**DATA SECTION**
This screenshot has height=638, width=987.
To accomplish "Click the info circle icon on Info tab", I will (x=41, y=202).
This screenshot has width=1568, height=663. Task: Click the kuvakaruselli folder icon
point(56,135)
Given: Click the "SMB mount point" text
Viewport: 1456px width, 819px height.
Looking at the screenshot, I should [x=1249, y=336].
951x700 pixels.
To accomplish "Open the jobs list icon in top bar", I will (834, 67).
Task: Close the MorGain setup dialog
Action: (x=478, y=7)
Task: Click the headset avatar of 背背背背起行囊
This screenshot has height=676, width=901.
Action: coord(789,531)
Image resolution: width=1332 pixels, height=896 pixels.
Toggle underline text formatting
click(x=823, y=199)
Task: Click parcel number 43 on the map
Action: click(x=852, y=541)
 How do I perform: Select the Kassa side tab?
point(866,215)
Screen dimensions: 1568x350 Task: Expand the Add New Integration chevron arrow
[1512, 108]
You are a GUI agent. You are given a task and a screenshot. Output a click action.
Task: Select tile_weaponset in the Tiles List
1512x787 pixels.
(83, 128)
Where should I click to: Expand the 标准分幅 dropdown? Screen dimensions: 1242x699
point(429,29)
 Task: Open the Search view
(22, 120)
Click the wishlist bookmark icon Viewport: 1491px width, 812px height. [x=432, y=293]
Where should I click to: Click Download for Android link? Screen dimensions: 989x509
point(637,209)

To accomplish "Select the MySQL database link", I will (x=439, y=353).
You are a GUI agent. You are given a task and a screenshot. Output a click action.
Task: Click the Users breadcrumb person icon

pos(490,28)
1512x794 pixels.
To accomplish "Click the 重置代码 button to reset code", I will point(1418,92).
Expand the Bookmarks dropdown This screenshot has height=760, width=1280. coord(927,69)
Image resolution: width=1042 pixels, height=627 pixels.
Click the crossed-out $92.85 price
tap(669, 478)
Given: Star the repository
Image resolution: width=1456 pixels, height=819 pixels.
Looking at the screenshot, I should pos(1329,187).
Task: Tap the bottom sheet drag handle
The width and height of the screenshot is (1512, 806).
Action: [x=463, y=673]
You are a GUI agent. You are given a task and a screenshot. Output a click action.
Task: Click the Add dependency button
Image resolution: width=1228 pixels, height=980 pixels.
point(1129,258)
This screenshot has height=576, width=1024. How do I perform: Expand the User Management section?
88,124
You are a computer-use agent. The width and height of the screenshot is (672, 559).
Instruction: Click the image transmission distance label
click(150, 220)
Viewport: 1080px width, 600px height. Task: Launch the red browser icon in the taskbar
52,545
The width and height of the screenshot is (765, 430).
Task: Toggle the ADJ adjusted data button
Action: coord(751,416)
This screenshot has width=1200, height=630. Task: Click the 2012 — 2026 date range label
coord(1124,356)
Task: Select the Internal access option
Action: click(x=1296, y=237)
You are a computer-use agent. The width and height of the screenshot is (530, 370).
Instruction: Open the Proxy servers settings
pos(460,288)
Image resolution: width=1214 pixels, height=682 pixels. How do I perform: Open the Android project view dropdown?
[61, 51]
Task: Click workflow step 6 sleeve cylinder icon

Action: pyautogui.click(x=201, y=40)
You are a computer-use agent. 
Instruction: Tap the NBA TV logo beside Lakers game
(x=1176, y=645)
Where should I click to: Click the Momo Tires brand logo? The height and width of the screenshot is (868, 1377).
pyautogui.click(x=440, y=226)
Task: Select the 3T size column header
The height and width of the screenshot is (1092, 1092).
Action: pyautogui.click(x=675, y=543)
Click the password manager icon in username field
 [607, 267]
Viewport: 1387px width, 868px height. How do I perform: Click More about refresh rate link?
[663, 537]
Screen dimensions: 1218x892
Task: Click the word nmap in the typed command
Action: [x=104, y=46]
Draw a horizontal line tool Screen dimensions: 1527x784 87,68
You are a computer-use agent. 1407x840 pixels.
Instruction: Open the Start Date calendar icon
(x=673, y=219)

**TASK DIRECTIONS**
Please copy out each line from the entries above that contains the word "pixels". Letter case must match.

**ANSWER TO THIS PROBLEM**
951x700 pixels.
Image resolution: width=1332 pixels, height=896 pixels.
1512x787 pixels.
1512x794 pixels.
Image resolution: width=1042 pixels, height=627 pixels.
Image resolution: width=1456 pixels, height=819 pixels.
Image resolution: width=1228 pixels, height=980 pixels.
Image resolution: width=1214 pixels, height=682 pixels. How do I perform: Open the Android project view dropdown?
You are a computer-use agent. 1407x840 pixels.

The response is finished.